By David Shepardson
WASHINGTON (Reuters) -The interim head of NASA, U.S. Transportation Secretary Sean Duffy, said on Tuesday he is looking to find common ground with Russia on space issues when he meets with his Russian counterpart later this week.
Russian news agencies reported earlier this week that Duffy is set to hold talks with the head of Russian space agency Roscosmos, Dmitry Bakanov, for the first in-person meeting at the agencies’ heads’ level since 2018.

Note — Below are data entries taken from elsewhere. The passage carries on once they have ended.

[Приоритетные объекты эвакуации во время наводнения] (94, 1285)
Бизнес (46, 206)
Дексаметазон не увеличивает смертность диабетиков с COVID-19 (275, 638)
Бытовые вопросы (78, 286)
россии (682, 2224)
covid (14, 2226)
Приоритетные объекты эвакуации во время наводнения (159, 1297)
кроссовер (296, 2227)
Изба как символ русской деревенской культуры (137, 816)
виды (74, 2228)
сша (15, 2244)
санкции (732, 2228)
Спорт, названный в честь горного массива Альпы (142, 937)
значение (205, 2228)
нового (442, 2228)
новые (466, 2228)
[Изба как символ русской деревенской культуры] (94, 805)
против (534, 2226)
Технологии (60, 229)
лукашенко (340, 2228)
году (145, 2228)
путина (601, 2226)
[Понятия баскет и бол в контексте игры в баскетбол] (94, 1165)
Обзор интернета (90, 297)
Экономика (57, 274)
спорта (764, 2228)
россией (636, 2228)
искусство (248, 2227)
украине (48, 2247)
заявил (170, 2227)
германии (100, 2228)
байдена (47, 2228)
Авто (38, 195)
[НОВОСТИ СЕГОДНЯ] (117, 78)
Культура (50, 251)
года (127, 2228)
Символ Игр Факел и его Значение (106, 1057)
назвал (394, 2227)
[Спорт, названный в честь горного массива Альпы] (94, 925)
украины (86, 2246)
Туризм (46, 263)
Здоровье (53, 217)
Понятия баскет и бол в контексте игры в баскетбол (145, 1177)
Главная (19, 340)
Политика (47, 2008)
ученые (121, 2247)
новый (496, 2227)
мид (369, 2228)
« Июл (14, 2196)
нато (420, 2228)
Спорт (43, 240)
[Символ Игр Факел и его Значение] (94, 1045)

“We have wild disagreement with the Russians on Ukraine,” Duffy told reporters after an event on Capitol Hill, while noting that the United States has a partnership with Russia on the International Space Station. “We’re going to continue to build alliances and partnerships and friendships as humanity continues to advance in space exploration.”

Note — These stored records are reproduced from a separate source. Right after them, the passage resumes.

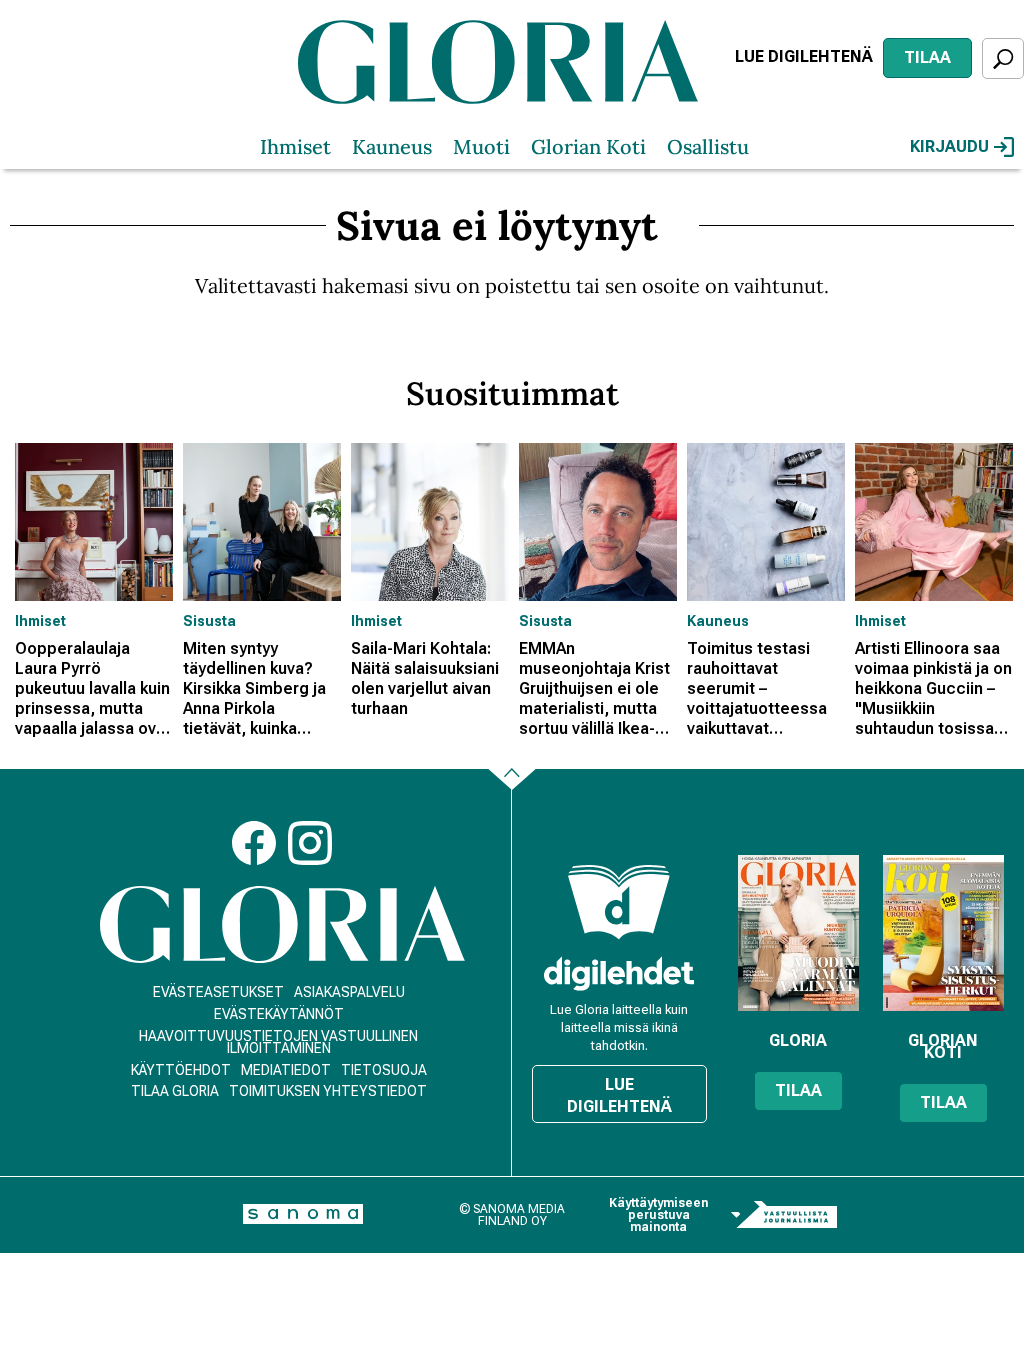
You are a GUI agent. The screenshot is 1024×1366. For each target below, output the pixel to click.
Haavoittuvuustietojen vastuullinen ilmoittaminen (278, 1042)
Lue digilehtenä (804, 56)
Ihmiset (295, 146)
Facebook (254, 843)
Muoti (481, 146)
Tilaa (927, 57)
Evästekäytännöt (279, 1014)
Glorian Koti (588, 146)
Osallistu (708, 146)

President Donald Trump named Duffy as NASA’s interim head earlier this month. Duffy has emphasized that this is a temporary assignment.
“We find points of agreement, points of partnership, which is what we have with the International Space Station and the Russians,” Duffy said. “Through hard times, we don’t throw those relationships away.”
Duffy is headed to Cape Canaveral, Florida on Wednesday for meetings and to attend the scheduled launch of the SpaceX Crew-11 flight this week.
The space program is one of the few international projects on which the United States and Russia still cooperate closely. Relations in other areas between the two countries have broken down since Russia’s invasion of Ukraine in 2022.
“We plan to discuss the continuation of the cross-flight program, the extension of the International Space Station’s operational life, and the work of the Russia-U.S. joint task force on the future safe deorbiting and controlled ocean disposal of the ISS,” TASS cited Bakanov as saying in the Roscosmos statement.
The last meeting between the heads of Roscosmos and NASA took place in October 2018, when Dmitry Rogozin, then director general of Roscosmos, met NASA Administrator Jim Bridenstine in person also at the Baikonur Cosmodrome.